Caixin reported that a Chinese metals mining concern's plan to tap mineral rich Mongolia took a pause in early September 2012 as the Aluminum Corporation of China Limited withdrew its bid for coal supplier SouthGobi Resources Limited.
Chalco's buyout ambitions surfaced in April 2012 when it signed an agreement with SouthGobi's majority shareholder, Turquoise Hill Resources Limited, a Canadian company controlled by global mining giant Rio Tinto, for up to 60% but no less than 58% of SouthGobi shares at CAD 8.48 apiece.
The potential USD 1 billion transaction was expected to close by July 15th 2012. But Chalco delayed and then terminated the deal, blaming regulatory hurdles in Mongolia.
The deal for SouthGobi was supposed to fit an overseas expansion strategy at Chalco which, as China's biggest aluminum producer, has been working to vertically integrate its coal, ore and aluminum businesses.
In a press release, Turquoise Hill said that its and Chalco's executives had concluded that the transaction was unlikely to obtain government regulatory approval within an acceptable timeframe.
The cancellation didn't surprise the market, as investors had been selling off SouthGobi stock since April. Between that month and September 2012, the share price had slumped 71% on the Toronto stock market.
Analysts consistently predicted a tough go for the plan, given complicated politics in Mongolia and weak economic conditions globally.
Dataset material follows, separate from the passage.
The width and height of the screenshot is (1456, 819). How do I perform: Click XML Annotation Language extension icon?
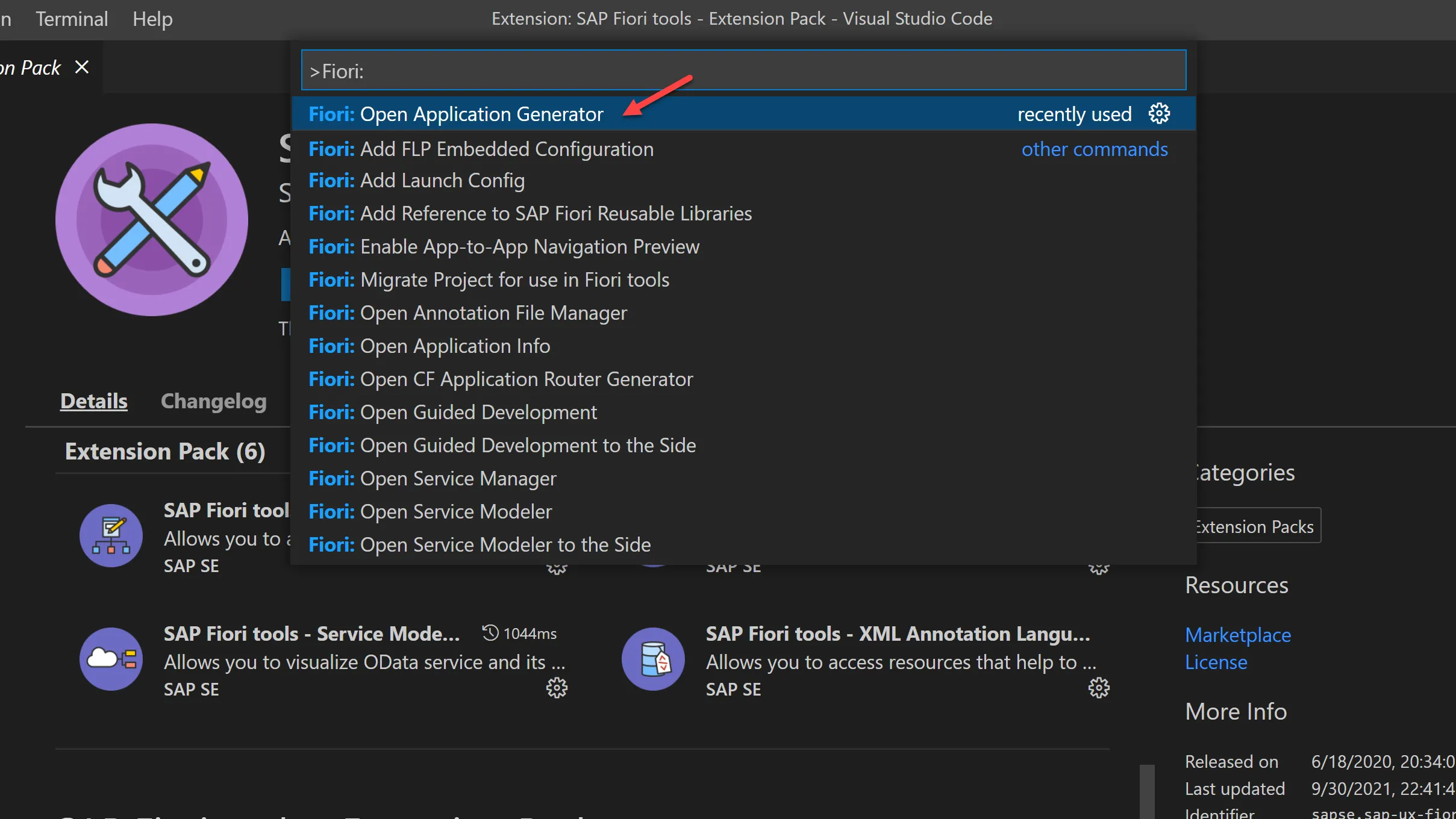click(x=653, y=659)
Indeed, Chalco and Turquoise Hill officials said pressure from opponents of the deal inside the Mongolian government had been building for months before they finally threw in the towel.
On April 16th 2012, the Mongolian energy minister suspended mining licenses for SouthGobi Sands LLC, a SouthGobi subsidiary. Meanwhile, the regulator suspended the operating license for SouthGobi's Ovoot Tolgoi mine.
Mr Alexander Molyneux, who served as SouthGobi's CEO until the deal collapsed in September 2012, said that the ministry's decision reflected its clear opposition to the Chalco takeover. He lashed out at Mongolian regulators for what he called hostility.
Industry analysts said the Mongolian government revised foreign investment laws, apparently with the goal of upsetting the deal and catering to public opposition to foreign mineral buyouts.
Parliament approved a new foreign investment law in mid May 2012 that labeled mining resources, banking, financial services, media companies and telecoms nationally strategic sectors for which any company stake transfer would require special government review.